━━ STORED DATA
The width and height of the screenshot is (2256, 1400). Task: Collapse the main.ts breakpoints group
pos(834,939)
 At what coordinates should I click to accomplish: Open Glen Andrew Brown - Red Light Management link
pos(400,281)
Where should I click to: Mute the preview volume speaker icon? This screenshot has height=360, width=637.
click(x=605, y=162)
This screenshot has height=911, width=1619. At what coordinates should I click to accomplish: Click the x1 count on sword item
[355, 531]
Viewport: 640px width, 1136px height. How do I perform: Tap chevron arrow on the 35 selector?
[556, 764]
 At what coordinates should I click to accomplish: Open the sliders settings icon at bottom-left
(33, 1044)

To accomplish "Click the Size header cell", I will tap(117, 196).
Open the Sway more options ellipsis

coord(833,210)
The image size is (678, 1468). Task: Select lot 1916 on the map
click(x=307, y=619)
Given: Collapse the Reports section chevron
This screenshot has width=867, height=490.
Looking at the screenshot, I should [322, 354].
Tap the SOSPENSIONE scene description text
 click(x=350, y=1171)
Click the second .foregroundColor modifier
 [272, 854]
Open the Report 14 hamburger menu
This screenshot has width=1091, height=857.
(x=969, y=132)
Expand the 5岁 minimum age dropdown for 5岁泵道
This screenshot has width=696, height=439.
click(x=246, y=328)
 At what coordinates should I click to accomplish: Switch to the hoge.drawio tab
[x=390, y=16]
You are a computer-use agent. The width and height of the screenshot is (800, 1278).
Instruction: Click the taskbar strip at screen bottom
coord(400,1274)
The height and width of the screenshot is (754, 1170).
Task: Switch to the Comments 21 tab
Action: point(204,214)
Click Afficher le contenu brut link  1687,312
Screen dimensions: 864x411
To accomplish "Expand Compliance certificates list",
━━━━
WHAT THE TASK REQUIRES »
Where a line of the entries contains "Expand", report that line.

ANSWER AREA »
Expand the 5岁 minimum age dropdown for 5岁泵道
To accomplish "Expand Compliance certificates list",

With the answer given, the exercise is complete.